* _What you are asked to do_
Take the data below and write it out exactly, except for the pictures.

____ Supplied records

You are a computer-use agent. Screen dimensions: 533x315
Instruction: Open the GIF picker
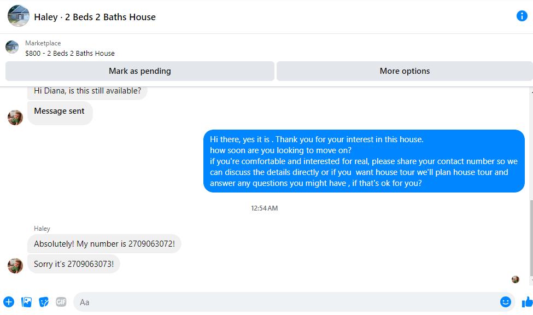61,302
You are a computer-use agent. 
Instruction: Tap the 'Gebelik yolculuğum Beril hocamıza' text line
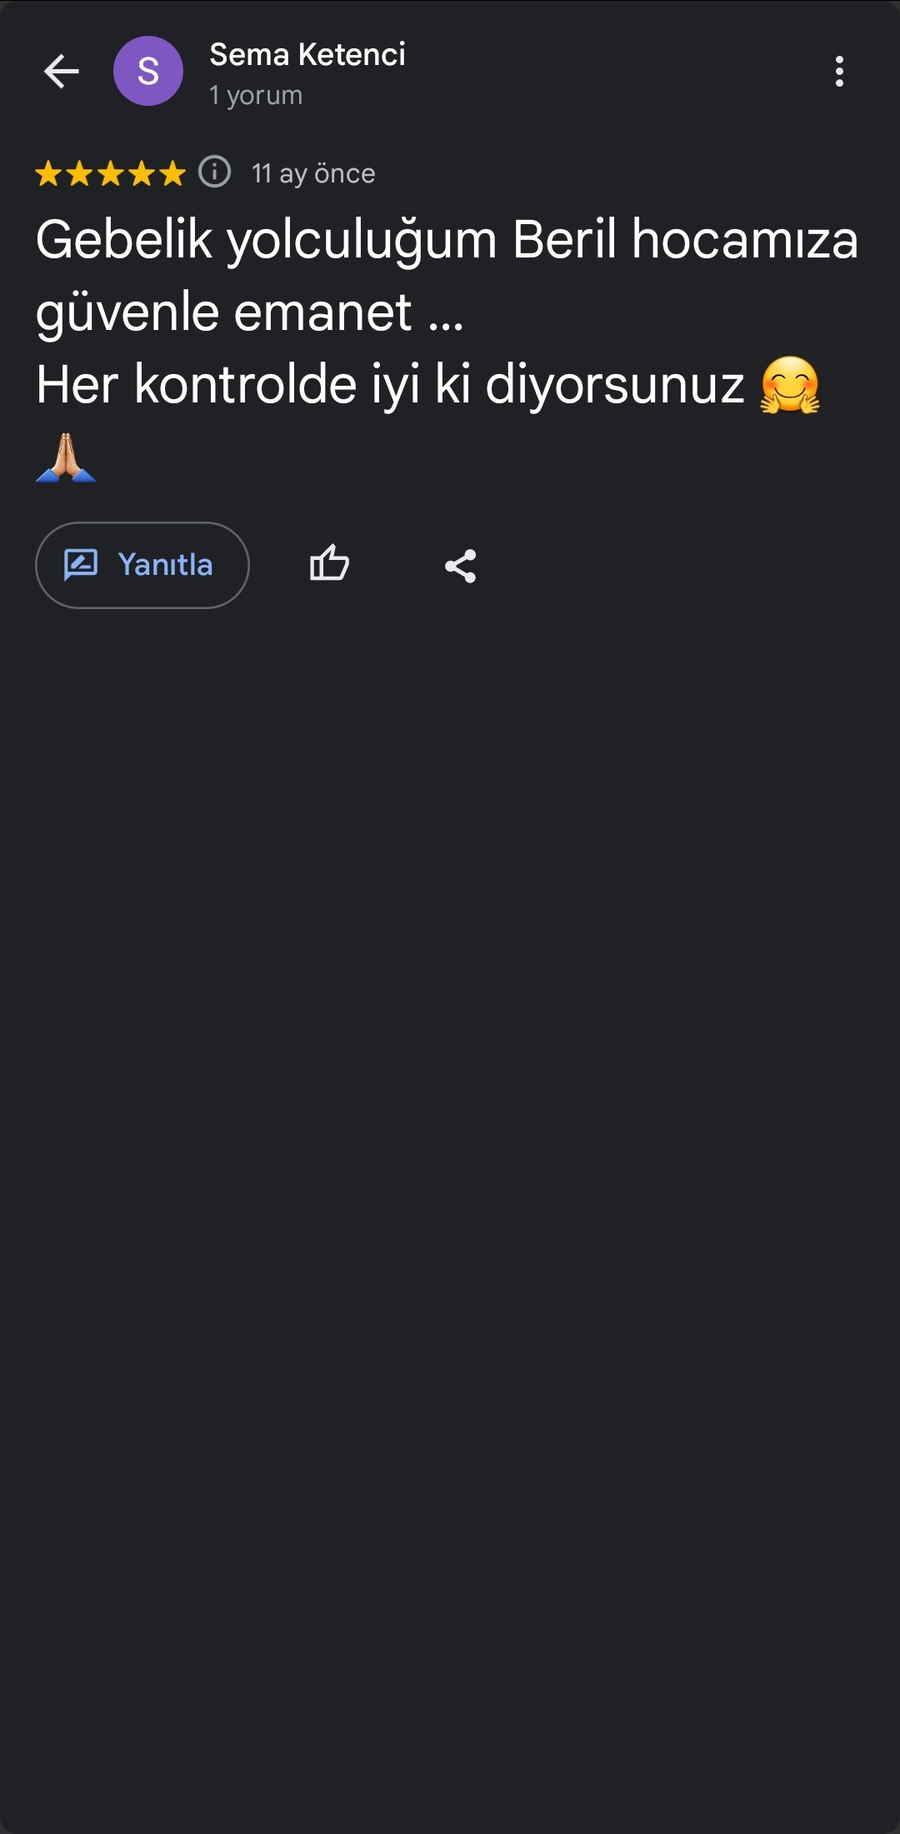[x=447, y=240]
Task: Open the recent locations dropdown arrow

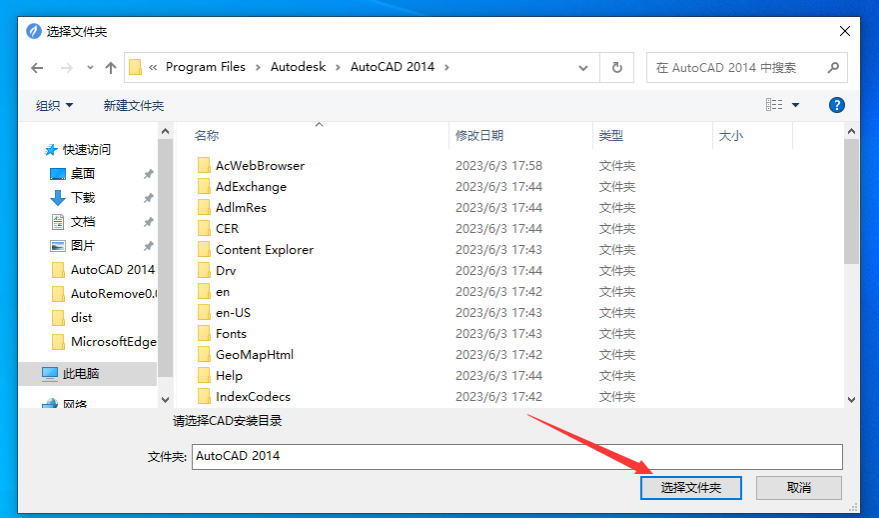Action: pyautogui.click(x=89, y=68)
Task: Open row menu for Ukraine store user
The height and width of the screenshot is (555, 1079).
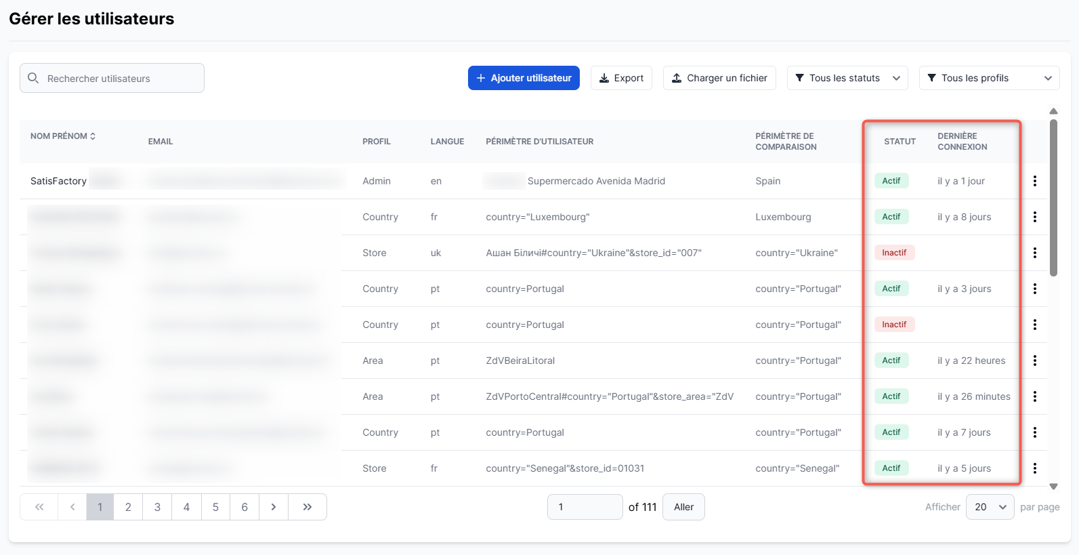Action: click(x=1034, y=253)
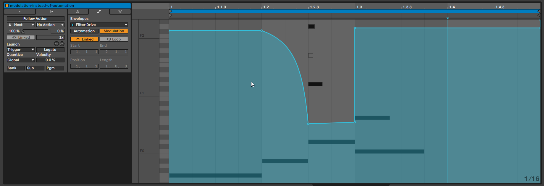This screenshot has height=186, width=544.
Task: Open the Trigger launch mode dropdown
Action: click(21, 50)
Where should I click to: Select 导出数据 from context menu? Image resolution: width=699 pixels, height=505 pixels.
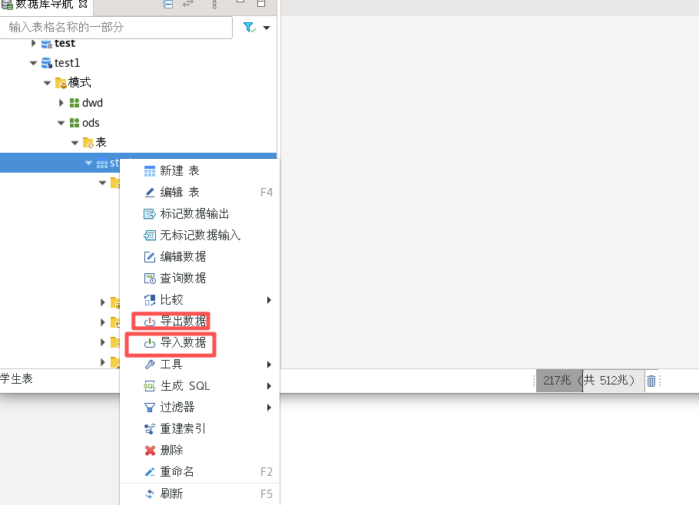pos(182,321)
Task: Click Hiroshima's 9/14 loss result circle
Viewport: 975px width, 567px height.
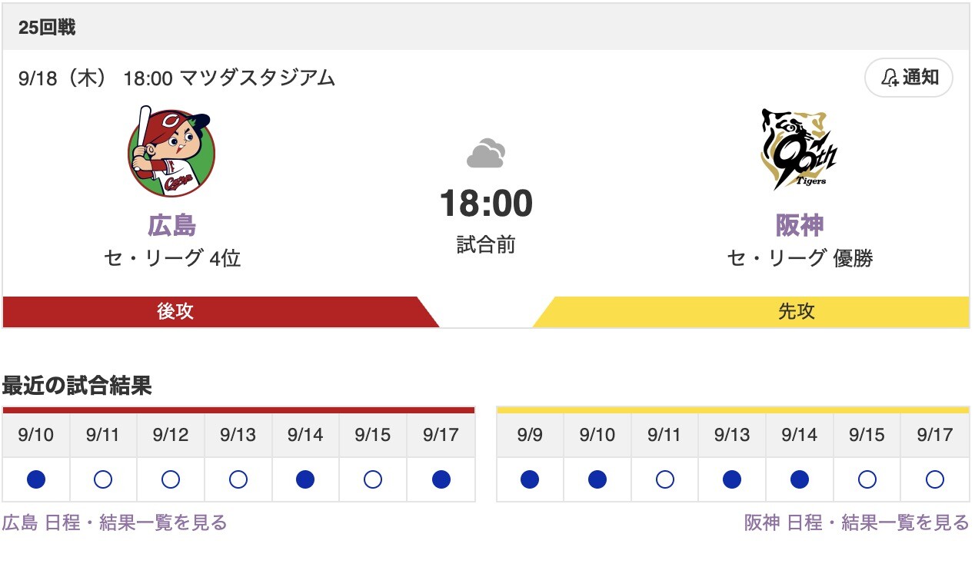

________

* _Solved problem_
You are a computer-use agent. Screen dimensions: 533x315
Instruction: Open the GIF picker
61,302
You are a computer-use agent. 
Instruction: Tap the 'Gebelik yolculuğum Beril hocamıza' text line
[x=447, y=240]
Task: Open the recent locations dropdown arrow

Action: pyautogui.click(x=89, y=68)
Task: Open row menu for Ukraine store user
The height and width of the screenshot is (555, 1079).
Action: click(x=1034, y=253)
This screenshot has height=186, width=544.
Task: Open the Trigger launch mode dropdown
Action: click(21, 50)
Where should I click to: Select 导出数据 from context menu? Image resolution: width=699 pixels, height=505 pixels.
pos(182,321)
Task: Click Hiroshima's 9/14 loss result circle
Viewport: 975px width, 567px height.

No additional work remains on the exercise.